Interaction-induced Renormalization of Andreev Reflection
M. Titov, M. Mueller, W. Belzig

TL;DR
This paper investigates how electron interactions affect Andreev reflection in one-dimensional systems, revealing significant phase renormalization and conductance suppression, which explains experimental observations in nanotube-superconductor junctions.
Contribution
It introduces a renormalization group framework that accounts for energy dependence in Andreev reflection, highlighting interaction effects on conductance.
Findings
Strong renormalization of Andreev reflection phase predicted.
Interaction suppresses Andreev conductance depending on normal resistance.

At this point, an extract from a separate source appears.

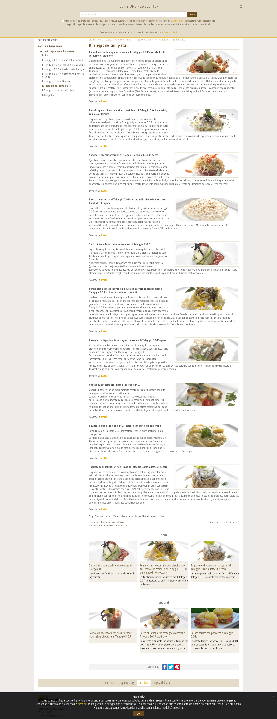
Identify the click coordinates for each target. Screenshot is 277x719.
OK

Explains experimental results in carbon nanotube-superconductor junctions.
Abstract
We analyze the charge transport between a one-dimensional weakly interacting electron gas and a superconductor within the scaling approach in the basis of scattering states. We derive the renormalization group equations, which fully account for the intrinsic energy dependence due to Andreev reflection. A strong renormalization of the corresponding reflection phase is predicted even for a perfectly transparent metal-superconductor interface. The interaction-induced suppression of the Andreev conductance is shown to be highly sensitive to the normal state resistance, providing a possible explanation of experiments with carbon-nanotube/superconductor junctions by Morpurgo et al. [Science 286, 263 (2001)].